Work task: Go through the data below and return each line where the string "element" occurs.

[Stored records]
---

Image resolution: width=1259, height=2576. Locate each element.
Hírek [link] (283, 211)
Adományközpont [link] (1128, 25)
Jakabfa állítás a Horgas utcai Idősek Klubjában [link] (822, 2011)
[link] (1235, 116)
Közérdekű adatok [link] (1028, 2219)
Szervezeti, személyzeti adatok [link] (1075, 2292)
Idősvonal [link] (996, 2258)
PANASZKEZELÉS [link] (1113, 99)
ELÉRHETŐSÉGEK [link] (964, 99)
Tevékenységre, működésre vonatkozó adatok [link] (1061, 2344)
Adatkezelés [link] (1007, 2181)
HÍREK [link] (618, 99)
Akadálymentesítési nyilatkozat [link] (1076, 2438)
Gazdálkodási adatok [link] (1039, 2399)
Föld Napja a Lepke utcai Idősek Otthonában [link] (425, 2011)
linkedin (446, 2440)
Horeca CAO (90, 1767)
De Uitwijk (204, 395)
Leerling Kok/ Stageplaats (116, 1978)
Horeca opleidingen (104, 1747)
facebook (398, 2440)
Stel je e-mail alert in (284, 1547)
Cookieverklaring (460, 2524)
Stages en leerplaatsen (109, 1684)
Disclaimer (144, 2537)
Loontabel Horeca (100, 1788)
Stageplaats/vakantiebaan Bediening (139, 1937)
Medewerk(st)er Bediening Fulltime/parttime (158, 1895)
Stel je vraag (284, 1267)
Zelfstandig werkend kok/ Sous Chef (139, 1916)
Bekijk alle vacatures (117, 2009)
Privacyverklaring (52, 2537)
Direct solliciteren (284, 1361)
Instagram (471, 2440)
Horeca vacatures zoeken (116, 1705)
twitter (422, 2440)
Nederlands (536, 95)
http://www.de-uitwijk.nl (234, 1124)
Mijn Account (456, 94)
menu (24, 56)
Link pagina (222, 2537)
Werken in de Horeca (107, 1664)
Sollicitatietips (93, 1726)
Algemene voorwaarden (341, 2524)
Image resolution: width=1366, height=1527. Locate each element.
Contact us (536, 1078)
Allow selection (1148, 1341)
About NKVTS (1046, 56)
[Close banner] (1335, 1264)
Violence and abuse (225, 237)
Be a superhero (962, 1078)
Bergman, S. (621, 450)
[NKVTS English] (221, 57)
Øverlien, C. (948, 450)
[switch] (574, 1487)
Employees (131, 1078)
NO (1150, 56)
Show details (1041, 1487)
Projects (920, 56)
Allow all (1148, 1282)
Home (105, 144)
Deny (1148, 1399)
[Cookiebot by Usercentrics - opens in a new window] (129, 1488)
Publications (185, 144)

---

Reply to the exercise:
Image resolution: width=1259, height=2576. Locate each element.
Image resolution: width=1366, height=1527. Locate each element.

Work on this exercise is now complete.